** Source data follows **
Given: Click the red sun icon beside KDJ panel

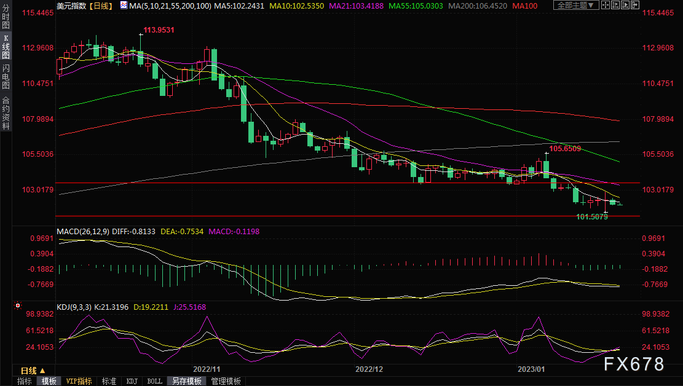Looking at the screenshot, I should pos(18,305).
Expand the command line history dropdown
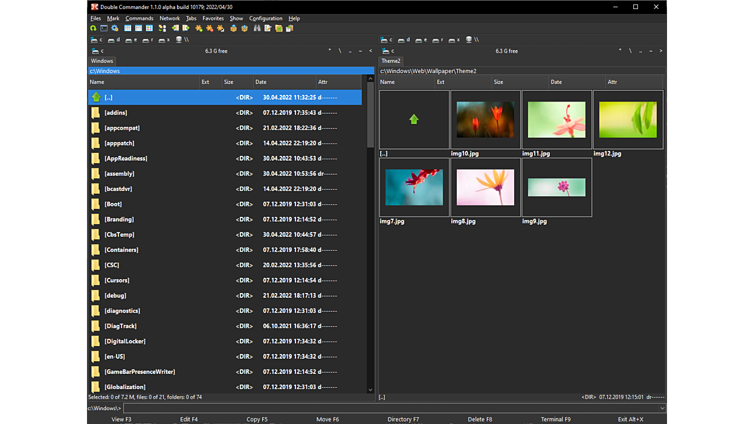This screenshot has width=754, height=424. tap(662, 408)
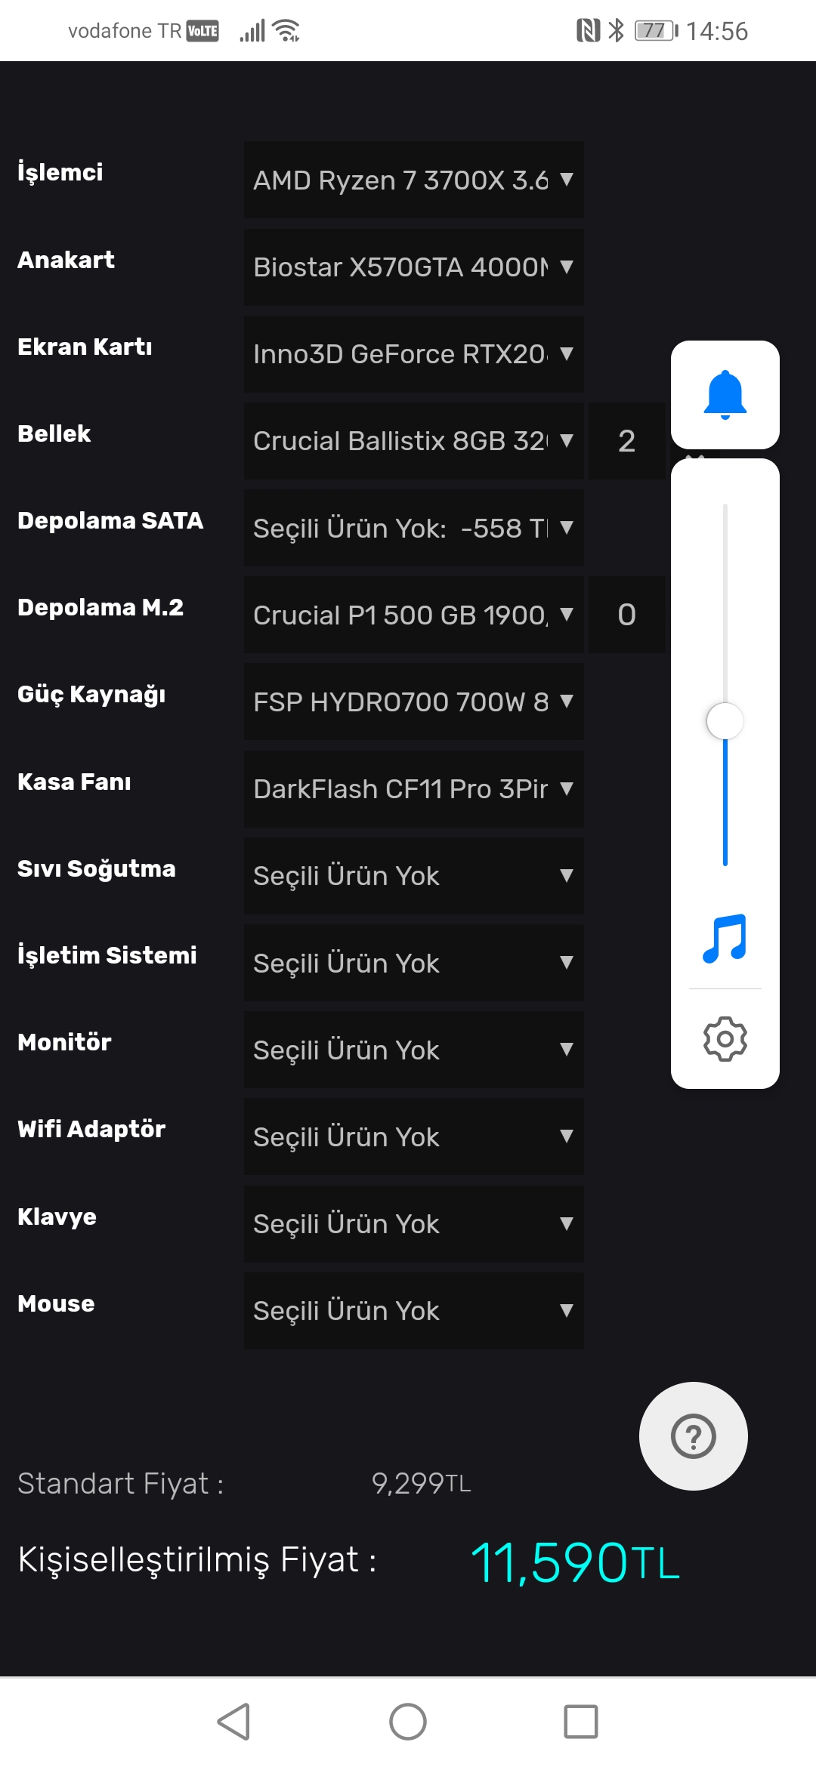This screenshot has height=1767, width=816.
Task: Select the Bellek memory dropdown
Action: (413, 441)
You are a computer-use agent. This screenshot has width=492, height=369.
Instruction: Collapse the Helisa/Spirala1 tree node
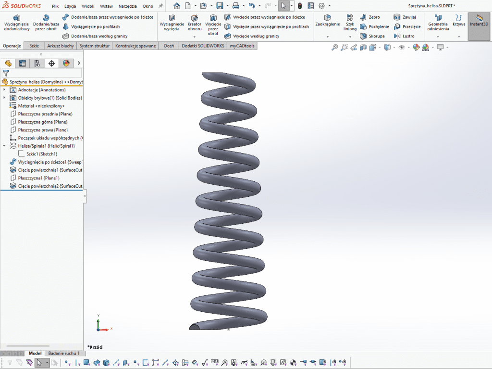(5, 146)
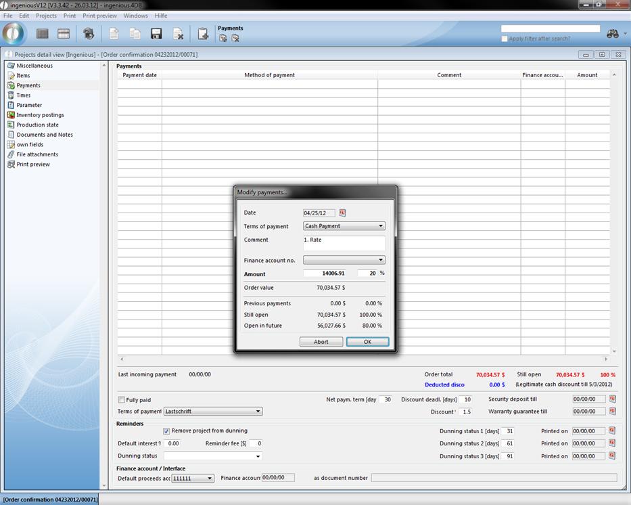Open the calendar picker next to Date
Viewport: 631px width, 505px height.
[342, 213]
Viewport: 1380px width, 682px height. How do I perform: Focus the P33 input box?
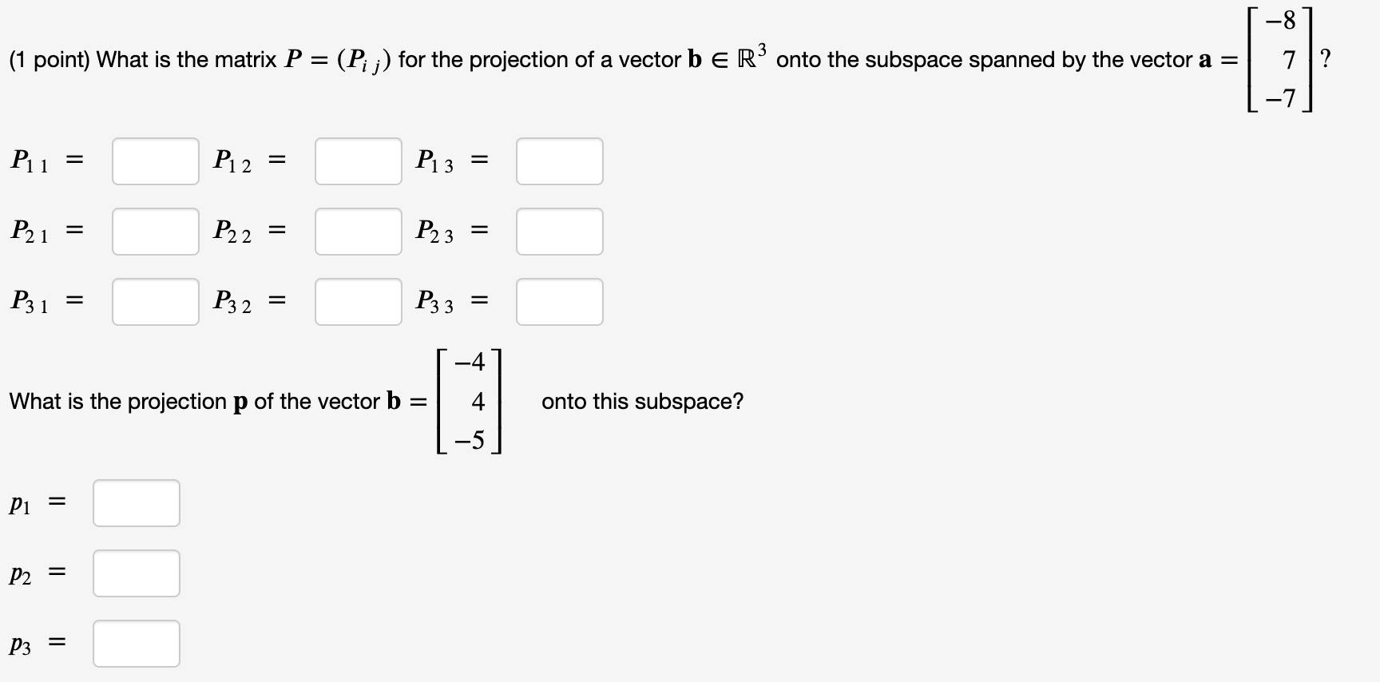560,302
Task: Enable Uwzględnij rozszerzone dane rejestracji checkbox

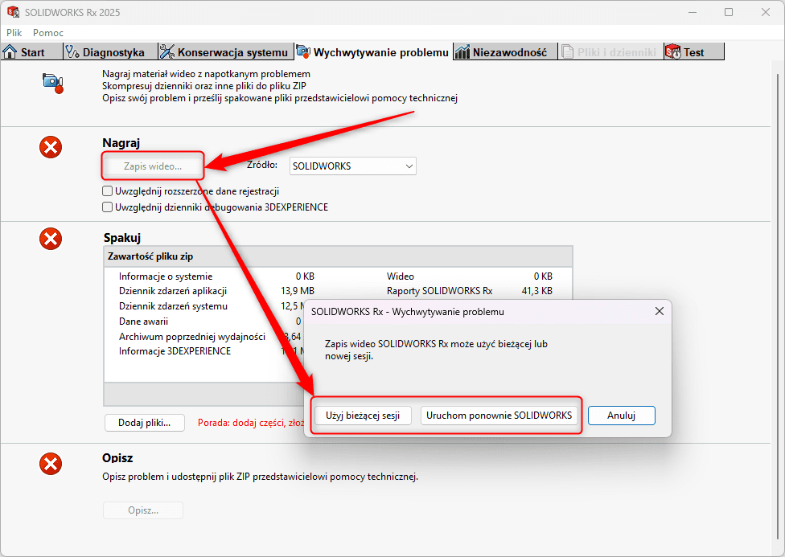Action: click(x=108, y=191)
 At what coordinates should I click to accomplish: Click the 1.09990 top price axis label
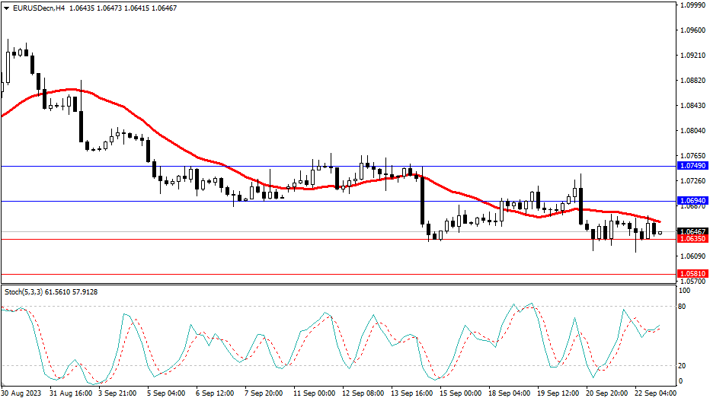tap(691, 5)
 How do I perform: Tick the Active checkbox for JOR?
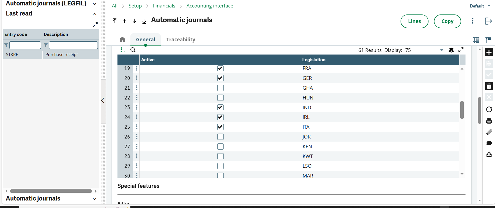click(x=220, y=137)
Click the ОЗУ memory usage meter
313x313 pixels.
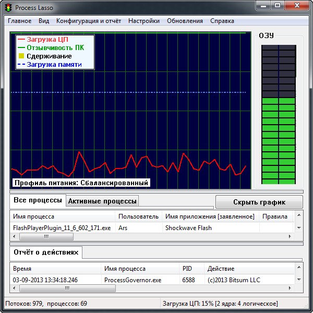[279, 114]
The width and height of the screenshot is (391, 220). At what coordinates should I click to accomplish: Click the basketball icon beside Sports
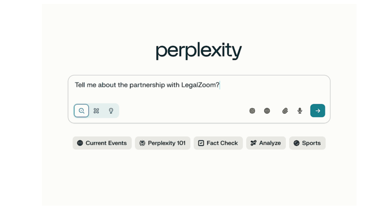click(296, 143)
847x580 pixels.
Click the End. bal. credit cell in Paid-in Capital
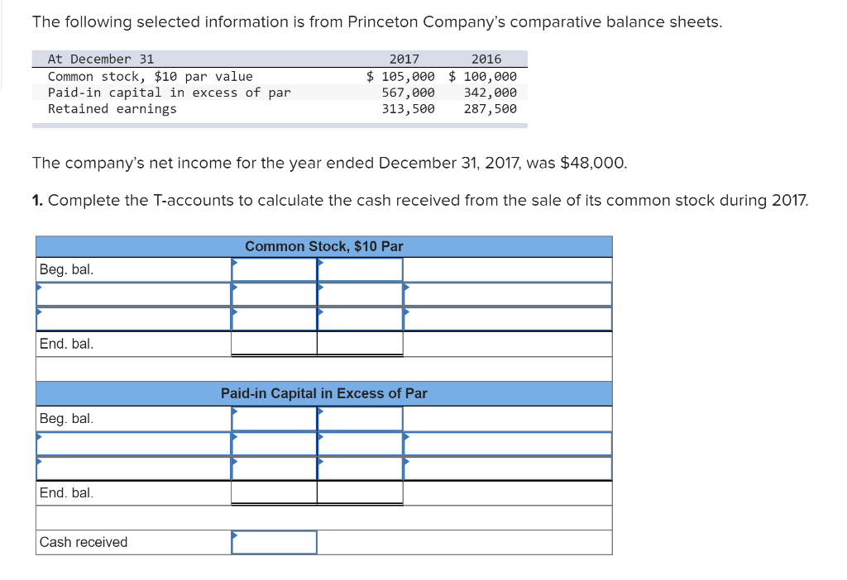click(x=360, y=492)
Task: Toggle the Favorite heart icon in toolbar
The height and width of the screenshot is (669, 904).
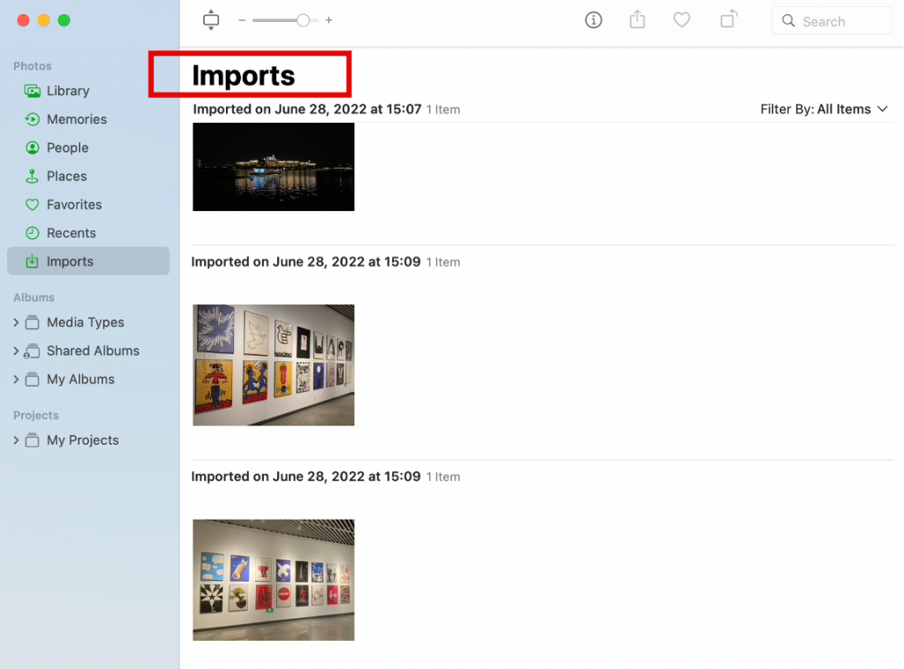Action: pyautogui.click(x=682, y=20)
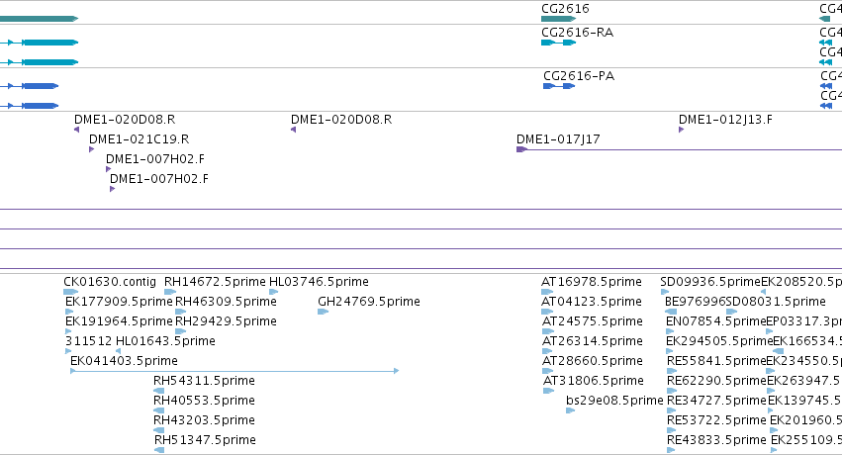Click the SD09936.5prime label
The width and height of the screenshot is (842, 455).
pos(710,282)
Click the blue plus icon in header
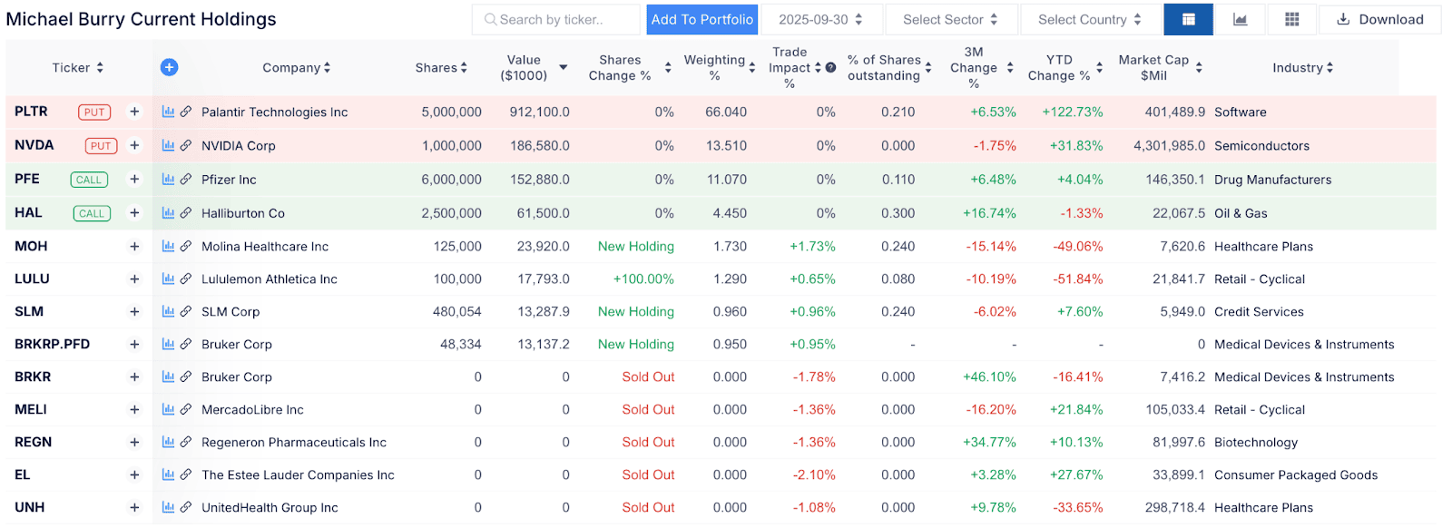1452x528 pixels. click(170, 67)
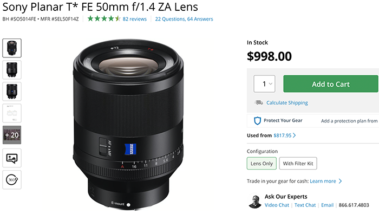Click the star rating icons
Viewport: 379px width, 214px height.
click(104, 18)
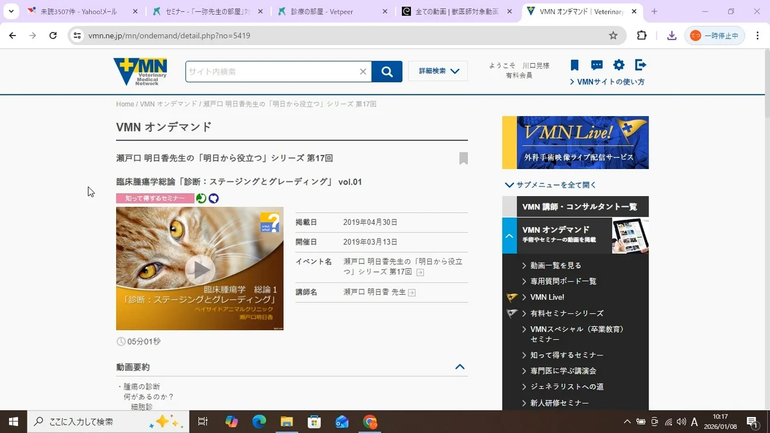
** End of Source data **
▶ _What is needed_:
There should be an exact restatement of the lines from the line with "Instruction: Collapse the" through the last line of the entries above, and no pictures in it.

▶ _Answer area_:
Instruction: Collapse the Helisa/Spirala1 tree node
(5, 146)
Open the calendar picker next to Date
Viewport: 631px width, 505px height.
[342, 213]
Viewport: 1380px width, 682px height. How do I perform: Focus the P33 input box?
560,302
Task: Enable Uwzględnij rozszerzone dane rejestracji checkbox

Action: click(x=108, y=191)
 At what coordinates should I click to accomplish: Click the 1.09990 top price axis label
tap(691, 5)
 How do I perform: Tick the Active checkbox for JOR?
click(x=220, y=137)
Click the ОЗУ memory usage meter
313x313 pixels.
[279, 114]
The width and height of the screenshot is (391, 220). At what coordinates should I click to accomplish: Click the basketball icon beside Sports
click(296, 143)
847x580 pixels.
Click the End. bal. credit cell in Paid-in Capital
click(x=360, y=492)
Task: Toggle the Favorite heart icon in toolbar
The height and width of the screenshot is (669, 904).
Action: pyautogui.click(x=682, y=20)
Click the SD09936.5prime label
The width and height of the screenshot is (842, 455).
pos(710,282)
Click the blue plus icon in header
1452x528 pixels. click(170, 67)
Click the star rating icons
Viewport: 379px width, 214px height.
click(104, 18)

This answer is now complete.